Revocable or irrevocable trust: Which is right for you?

| Oct 7, 2020 | Estate Planning |

If you are thinking about the future and planning for it financially, you may realize there is a lot to learn about your options. Having a will in place may not meet your goals for providing for your loved ones and protecting your wealth. Therefore, you may be considering adding a trust to your estate plan. A trust can offer certain benefits a will cannot, but you may not know that you have two distinct choices when it comes to the type of trust you want to establish.

A trust is an important estate planning tool into which you can fund your assets to protect them from certain negative ramifications. A trust can either be revocable or irrevocable, and choosing which form to use can be a complex decision. Each type of trust has its unique benefits, and each comes with disadvantages it is wise to consider carefully.

Revocable trusts have good and bad points

Since the trust effectively becomes the owner of your assets, your special circumstances will best determine which type will work for you. For example, if you decide on a revocable trust, you maintain control over the assets which you fund to the trust. You may add or remove assets as you wish, so you always have access to your property. Additionally, the terms of your trust go into effect immediately after your passing or if you should become incapacitated.

However, the flexibility of the revocable trust can also be a disadvantage. Because you maintain access to the funds and properties you have funded to the trust, your estate may not escape any tax burdens attached to those assets. Additionally, those funds are not safe if you fall into trouble with creditors.

Irrevocable trusts for more protection, less flexibility

Once you title assets to an irrevocable trust, they remain in the trust and are no longer part of your estate. This may seem like a downside, but it is actually the main reason why some people choose this type of trust. The assets now belong to the trust permanently, so they are not on the table for creditors, and they are not included in the value of your estate when it comes to calculating taxes.

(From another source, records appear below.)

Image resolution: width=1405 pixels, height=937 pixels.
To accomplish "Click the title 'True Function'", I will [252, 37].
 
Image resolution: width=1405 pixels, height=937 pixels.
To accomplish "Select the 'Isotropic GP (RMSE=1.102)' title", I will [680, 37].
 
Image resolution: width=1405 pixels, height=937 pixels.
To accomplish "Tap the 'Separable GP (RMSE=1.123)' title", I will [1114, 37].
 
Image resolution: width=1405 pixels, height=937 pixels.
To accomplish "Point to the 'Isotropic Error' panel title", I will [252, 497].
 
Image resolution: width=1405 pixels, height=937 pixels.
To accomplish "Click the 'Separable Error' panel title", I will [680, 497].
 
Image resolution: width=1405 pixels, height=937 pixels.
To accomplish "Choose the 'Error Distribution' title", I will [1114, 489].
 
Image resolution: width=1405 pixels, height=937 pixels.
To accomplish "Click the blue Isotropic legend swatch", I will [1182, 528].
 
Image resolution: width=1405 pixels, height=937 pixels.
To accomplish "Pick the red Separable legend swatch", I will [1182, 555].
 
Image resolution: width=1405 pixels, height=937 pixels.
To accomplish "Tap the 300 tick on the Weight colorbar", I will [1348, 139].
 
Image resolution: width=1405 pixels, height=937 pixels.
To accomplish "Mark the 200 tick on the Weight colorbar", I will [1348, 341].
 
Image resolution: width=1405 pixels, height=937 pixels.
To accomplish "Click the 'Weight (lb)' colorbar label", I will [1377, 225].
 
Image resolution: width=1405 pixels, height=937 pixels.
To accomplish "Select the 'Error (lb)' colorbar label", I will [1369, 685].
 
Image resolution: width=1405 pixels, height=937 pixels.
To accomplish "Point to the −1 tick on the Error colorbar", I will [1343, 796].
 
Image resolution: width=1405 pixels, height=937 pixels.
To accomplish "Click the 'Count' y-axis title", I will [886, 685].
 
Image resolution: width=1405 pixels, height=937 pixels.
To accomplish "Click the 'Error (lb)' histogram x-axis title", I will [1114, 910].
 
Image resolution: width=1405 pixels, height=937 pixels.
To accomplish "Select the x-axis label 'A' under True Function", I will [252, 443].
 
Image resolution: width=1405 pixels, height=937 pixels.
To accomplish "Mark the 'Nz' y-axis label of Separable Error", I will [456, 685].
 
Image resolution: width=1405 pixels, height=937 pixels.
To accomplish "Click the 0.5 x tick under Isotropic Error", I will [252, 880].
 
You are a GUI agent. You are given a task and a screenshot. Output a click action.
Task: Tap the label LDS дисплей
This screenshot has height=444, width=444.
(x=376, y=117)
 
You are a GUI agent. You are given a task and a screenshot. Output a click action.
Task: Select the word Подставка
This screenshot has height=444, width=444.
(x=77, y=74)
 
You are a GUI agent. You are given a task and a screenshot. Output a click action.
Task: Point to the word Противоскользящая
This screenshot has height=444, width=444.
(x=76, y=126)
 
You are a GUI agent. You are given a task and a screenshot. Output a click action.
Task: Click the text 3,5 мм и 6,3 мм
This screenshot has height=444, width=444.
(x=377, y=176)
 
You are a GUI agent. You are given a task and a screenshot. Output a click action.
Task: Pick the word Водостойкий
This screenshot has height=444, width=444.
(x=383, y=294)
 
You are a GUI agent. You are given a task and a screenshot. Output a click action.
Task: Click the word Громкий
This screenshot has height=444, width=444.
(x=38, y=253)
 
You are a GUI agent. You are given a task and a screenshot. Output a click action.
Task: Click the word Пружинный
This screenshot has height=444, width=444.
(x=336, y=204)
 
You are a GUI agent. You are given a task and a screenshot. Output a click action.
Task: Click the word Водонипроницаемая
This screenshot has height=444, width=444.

You can create terms of the trust to benefit your heirs, but any assets funded to an irrevocable trust are no longer at your disposal for personal use. If this is a factor that seems frustrating to you, an irrevocable trust may not be in your best interests. However, before making a decision about either type of trust, it is wise to obtain as much information as possible and to discuss your personal circumstances and goals with an experienced estate planning professional.